## RECORDED INFORMATION

**********

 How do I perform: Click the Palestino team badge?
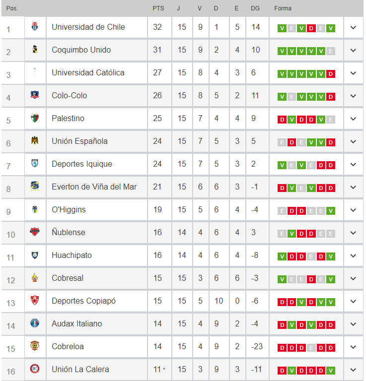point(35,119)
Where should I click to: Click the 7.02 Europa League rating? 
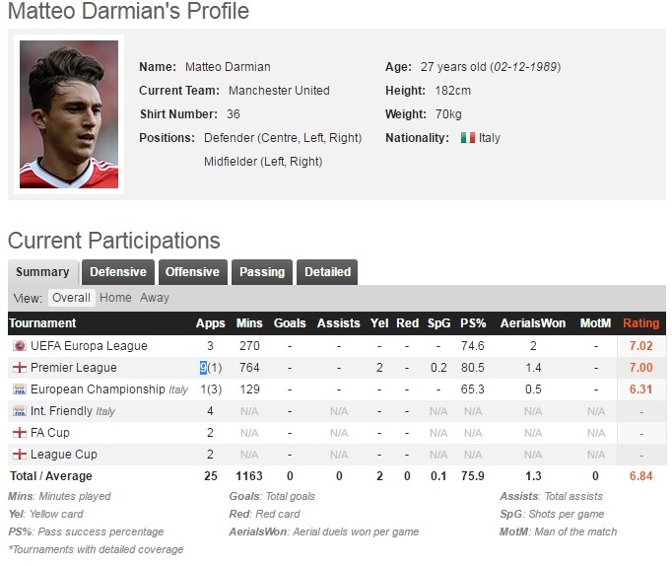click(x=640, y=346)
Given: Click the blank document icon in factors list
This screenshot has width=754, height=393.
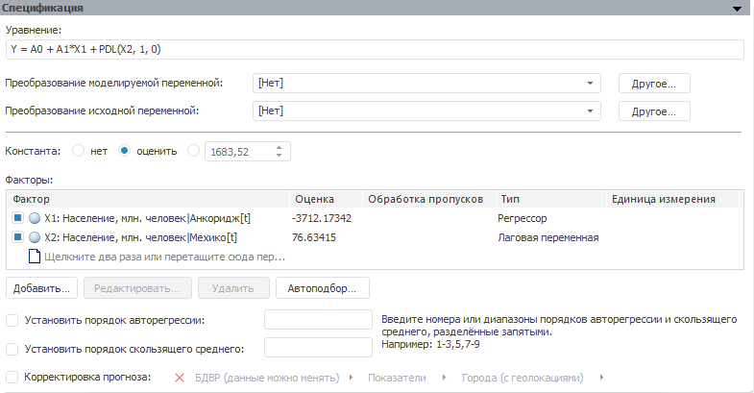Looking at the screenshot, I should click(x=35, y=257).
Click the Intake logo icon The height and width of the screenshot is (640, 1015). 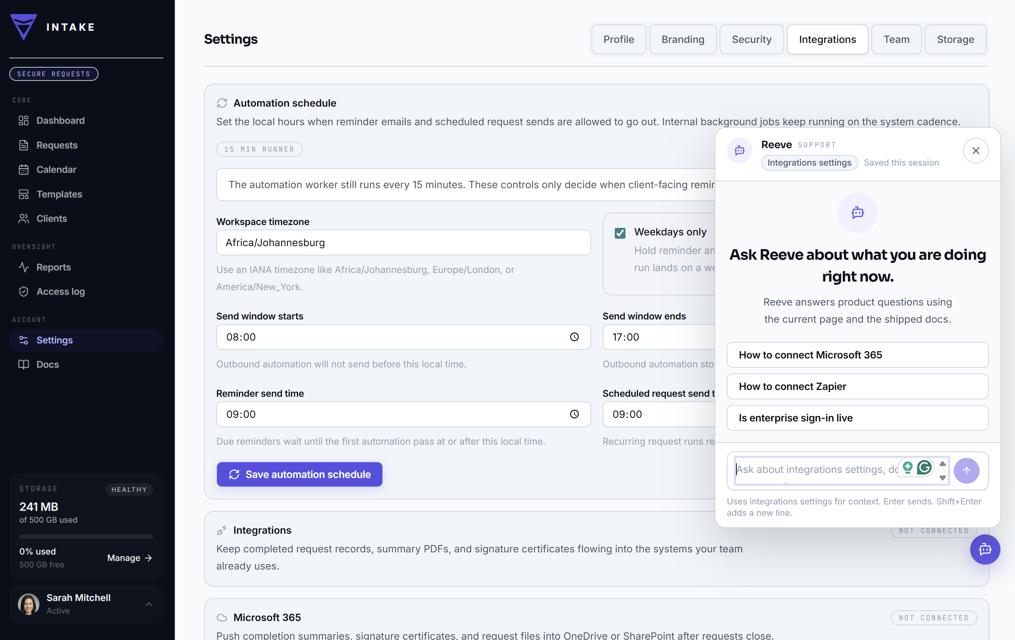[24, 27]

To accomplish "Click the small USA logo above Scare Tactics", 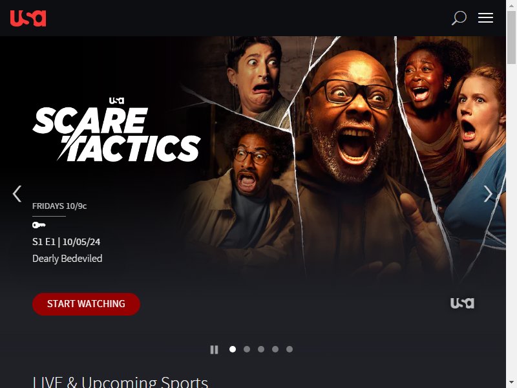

**********

Recast the records from the start up to and including the line containing "Looking at the" as a numbered list, skipping blank lines and leaving out the pictures.

## RESPONSE
1.  How do I perform: Click the Palestino team badge?
2. point(35,119)
3. Where should I click to: Click the 7.02 Europa League rating? 
4. click(x=640, y=346)
5. Given: Click the blank document icon in factors list
6. This screenshot has width=754, height=393.
7. Looking at the screenshot, I should click(x=35, y=257).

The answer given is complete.